In the same publication, we find the following: “Previously to our Revolution, when the arm of oppression was stretched over New England, where did our northern brethren meet with a braver sympathy than that which sprung from the bosoms of Carolinians. We had no extortion, no oppression, no collision with the King’s ministers, no navigation interests springing up, in envious rivalry of England.”

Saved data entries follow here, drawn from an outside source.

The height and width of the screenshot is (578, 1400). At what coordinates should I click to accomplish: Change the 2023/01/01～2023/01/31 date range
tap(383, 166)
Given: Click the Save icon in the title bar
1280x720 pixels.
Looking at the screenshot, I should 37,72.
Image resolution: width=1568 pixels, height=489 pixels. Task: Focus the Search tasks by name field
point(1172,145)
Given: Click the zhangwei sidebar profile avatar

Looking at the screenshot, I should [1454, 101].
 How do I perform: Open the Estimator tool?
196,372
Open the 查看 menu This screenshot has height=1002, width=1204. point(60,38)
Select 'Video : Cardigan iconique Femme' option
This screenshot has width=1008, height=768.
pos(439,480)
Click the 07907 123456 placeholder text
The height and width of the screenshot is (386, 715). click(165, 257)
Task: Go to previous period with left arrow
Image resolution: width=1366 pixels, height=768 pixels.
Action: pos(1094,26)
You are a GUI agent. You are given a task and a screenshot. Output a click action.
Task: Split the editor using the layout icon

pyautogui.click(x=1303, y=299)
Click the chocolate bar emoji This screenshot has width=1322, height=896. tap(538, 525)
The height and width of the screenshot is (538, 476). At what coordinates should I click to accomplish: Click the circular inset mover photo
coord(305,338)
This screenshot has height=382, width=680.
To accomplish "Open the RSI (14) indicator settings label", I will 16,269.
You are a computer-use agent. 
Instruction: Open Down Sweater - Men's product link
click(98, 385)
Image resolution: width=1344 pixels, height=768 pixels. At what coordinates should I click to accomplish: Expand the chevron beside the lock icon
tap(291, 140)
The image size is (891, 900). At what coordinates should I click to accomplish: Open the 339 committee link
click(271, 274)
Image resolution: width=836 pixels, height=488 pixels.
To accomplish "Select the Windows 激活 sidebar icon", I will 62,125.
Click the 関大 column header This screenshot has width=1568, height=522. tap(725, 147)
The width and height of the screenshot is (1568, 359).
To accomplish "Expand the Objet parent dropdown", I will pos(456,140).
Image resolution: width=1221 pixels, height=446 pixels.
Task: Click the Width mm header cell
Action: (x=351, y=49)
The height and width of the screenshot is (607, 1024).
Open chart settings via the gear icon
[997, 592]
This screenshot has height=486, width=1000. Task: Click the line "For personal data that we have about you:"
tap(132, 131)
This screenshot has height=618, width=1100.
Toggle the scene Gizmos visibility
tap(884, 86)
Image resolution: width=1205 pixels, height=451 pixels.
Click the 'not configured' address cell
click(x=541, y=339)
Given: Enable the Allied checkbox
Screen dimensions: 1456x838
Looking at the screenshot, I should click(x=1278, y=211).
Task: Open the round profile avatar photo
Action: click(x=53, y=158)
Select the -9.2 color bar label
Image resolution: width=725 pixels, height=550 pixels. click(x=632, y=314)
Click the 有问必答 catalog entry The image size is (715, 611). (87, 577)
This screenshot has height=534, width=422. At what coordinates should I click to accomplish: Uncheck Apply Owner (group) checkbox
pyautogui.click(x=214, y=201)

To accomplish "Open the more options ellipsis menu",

This seems extraordinary language. South Carolina no collision with the King’s ministers, in 1775 ! No extortion! No oppression! But, sir, it is also most significant language. Does any man doubt the purpose for which it was penned? Can any one fail to see that it was designed to raise in the reader’s mind the question, whether, at this time —that is to say, in 1828 — South Carolina has any collision with the King’s ministers, any oppression, or extortion, to fear from England? Whether, in short, England is not as naturally the friend of South Carolina as New England, with her navigation interests springing up in envious rivalry of England?

Is it not strange, sir, that an intelligent man in South Carolina, in 1828, should thus labor to prove, that, in 1775, there was no hostility, no cause of war, between South Carolina and England? That she had no occasion, in reference to her own interest, or from a regard to her own welfare, to take up arms in the revolutionary contest? Can any one account for the expression of such strange sentiments, and their circulation through the State, otherwise than by supposing the object to be, what I have already intimated, to raise the question, if they had no “collision” (mark the expression) with the ministers of King George the Third, in 1775, what collision have they, in 1828, with the ministers of King George the Fourth? What is there now, in the existing state of things, to separate Carolina from Old, more, or rather, than from New England?

Resolutions, sir, have been recently passed by the Legislature of South Carolina. I need not refer to them: they go no farther than the honorable gentleman himself has gone—and, I hope, not so far. I content myself, therefore, with debating the matter with him.

And now, sir, what I have first to say on this subject is, that, at no time, and under no circumstances, has New England, or any State in New England, or any respectable body of persons in New England, or any public man of standing in New England, put forth such a doctrine as this Carolina doctrine.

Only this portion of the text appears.